2. Скопируйте выделенный текст (правая кнопка мыши – Копировать).

3. Запустите Farbar Recovery Scan Tool.

4. Нажмите один раз на кнопку Fix и подождите. Программа создаст лог-файл (Fixlog.txt). Пожалуйста, прикрепите его в следующем сообщении.

• Обратите внимание: будет выполнена перезагрузка компьютера.

[Lokuc15]

ФиксЛог

Fixlog.txt

[thyrex]

Сделайте лог МВАМ

[Lokuc15]

Сделайте лог МВАМ

 лог мвам mdab.txt

[thyrex]

Поместите в карантин МВАМ все найденное

[Lokuc15]

Поместите в карантин МВАМ все найденное

Хорошо, поместил

[thyrex]

Проблема решена?

[Lokuc15]

Проблема решена?

Да, спасибо

[thyrex]

Загрузите SecurityCheck by glax24 & Severnyj и сохраните утилиту на Рабочем столе.
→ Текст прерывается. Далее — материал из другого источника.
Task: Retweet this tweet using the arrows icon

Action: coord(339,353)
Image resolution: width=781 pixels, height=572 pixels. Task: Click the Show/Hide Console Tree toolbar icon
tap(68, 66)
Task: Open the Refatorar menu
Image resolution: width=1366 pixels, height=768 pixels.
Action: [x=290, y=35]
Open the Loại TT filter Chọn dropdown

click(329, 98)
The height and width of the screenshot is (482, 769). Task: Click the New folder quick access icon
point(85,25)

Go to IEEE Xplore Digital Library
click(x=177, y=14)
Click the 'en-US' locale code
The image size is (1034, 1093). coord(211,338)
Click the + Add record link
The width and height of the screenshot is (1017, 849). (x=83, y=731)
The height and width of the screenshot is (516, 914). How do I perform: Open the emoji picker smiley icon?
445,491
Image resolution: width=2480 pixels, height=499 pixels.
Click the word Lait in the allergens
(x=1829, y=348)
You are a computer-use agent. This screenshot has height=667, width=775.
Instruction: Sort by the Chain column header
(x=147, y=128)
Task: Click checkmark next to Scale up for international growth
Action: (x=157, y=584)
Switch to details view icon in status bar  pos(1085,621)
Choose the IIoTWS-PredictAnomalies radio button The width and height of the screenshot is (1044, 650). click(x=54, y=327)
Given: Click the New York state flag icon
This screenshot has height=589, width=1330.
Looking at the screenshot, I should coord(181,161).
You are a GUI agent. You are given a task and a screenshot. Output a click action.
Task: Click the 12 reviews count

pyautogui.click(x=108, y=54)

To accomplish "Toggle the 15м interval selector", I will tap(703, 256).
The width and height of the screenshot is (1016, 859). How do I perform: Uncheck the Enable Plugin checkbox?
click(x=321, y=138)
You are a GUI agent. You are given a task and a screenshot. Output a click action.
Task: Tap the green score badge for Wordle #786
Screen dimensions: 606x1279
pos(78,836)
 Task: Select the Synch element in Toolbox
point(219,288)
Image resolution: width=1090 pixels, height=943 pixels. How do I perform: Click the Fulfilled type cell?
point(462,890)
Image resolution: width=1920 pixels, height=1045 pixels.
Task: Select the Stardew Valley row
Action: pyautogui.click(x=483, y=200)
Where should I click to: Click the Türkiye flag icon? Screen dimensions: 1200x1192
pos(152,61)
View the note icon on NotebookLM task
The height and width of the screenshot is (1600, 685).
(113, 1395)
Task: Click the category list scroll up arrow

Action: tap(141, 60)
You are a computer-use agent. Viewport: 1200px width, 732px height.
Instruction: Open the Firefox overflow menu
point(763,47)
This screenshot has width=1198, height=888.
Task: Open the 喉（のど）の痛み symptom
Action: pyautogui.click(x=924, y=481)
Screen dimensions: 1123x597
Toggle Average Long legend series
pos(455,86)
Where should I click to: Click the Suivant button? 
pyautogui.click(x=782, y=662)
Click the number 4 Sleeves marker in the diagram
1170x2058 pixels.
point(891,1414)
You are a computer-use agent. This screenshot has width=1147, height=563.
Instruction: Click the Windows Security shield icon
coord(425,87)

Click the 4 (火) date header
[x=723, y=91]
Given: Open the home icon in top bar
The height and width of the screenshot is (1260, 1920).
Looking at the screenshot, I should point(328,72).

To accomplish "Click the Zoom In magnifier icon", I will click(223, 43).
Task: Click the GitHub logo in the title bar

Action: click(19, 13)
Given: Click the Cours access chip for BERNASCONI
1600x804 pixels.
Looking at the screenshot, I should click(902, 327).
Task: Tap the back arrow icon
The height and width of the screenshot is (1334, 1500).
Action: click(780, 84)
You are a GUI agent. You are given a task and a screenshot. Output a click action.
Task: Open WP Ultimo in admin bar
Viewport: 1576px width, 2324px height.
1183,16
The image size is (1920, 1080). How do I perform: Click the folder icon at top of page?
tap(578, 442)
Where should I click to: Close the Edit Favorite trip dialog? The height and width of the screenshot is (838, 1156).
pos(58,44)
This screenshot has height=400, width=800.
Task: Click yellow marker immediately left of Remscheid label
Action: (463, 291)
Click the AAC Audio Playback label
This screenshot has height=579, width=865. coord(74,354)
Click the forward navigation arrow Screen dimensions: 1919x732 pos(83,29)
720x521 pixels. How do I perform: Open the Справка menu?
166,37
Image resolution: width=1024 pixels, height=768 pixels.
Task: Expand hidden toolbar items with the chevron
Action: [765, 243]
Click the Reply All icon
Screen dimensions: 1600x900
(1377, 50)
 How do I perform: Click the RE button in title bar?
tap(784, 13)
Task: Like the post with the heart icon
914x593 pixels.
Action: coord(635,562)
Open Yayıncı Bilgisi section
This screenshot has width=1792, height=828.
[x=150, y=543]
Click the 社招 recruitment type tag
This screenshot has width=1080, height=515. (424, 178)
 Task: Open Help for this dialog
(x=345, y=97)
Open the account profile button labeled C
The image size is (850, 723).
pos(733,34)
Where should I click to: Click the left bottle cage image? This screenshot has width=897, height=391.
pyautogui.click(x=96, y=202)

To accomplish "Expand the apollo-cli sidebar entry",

• Запустите двойным щелчком мыши (если Вы используете Windows XP) или из меню по щелчку правой кнопки мыши Запустить от имени администратора (если Вы используете Windows Vista/7/8/10);
• Если увидите предупреждение от вашего фаервола относительно программы SecurityCheck, не блокируйте ее работу;
• Дождитесь окончания сканирования, откроется лог в Блокноте с именем SecurityCheck.txt;
• Если Вы закрыли Блокнот, то найти этот файл можно в корне системного диска в папке с именем SecurityCheck, например C:\SecurityCheck\SecurityCheck.txt;
• Процитируйте содержимое файла в своем следующем сообщении.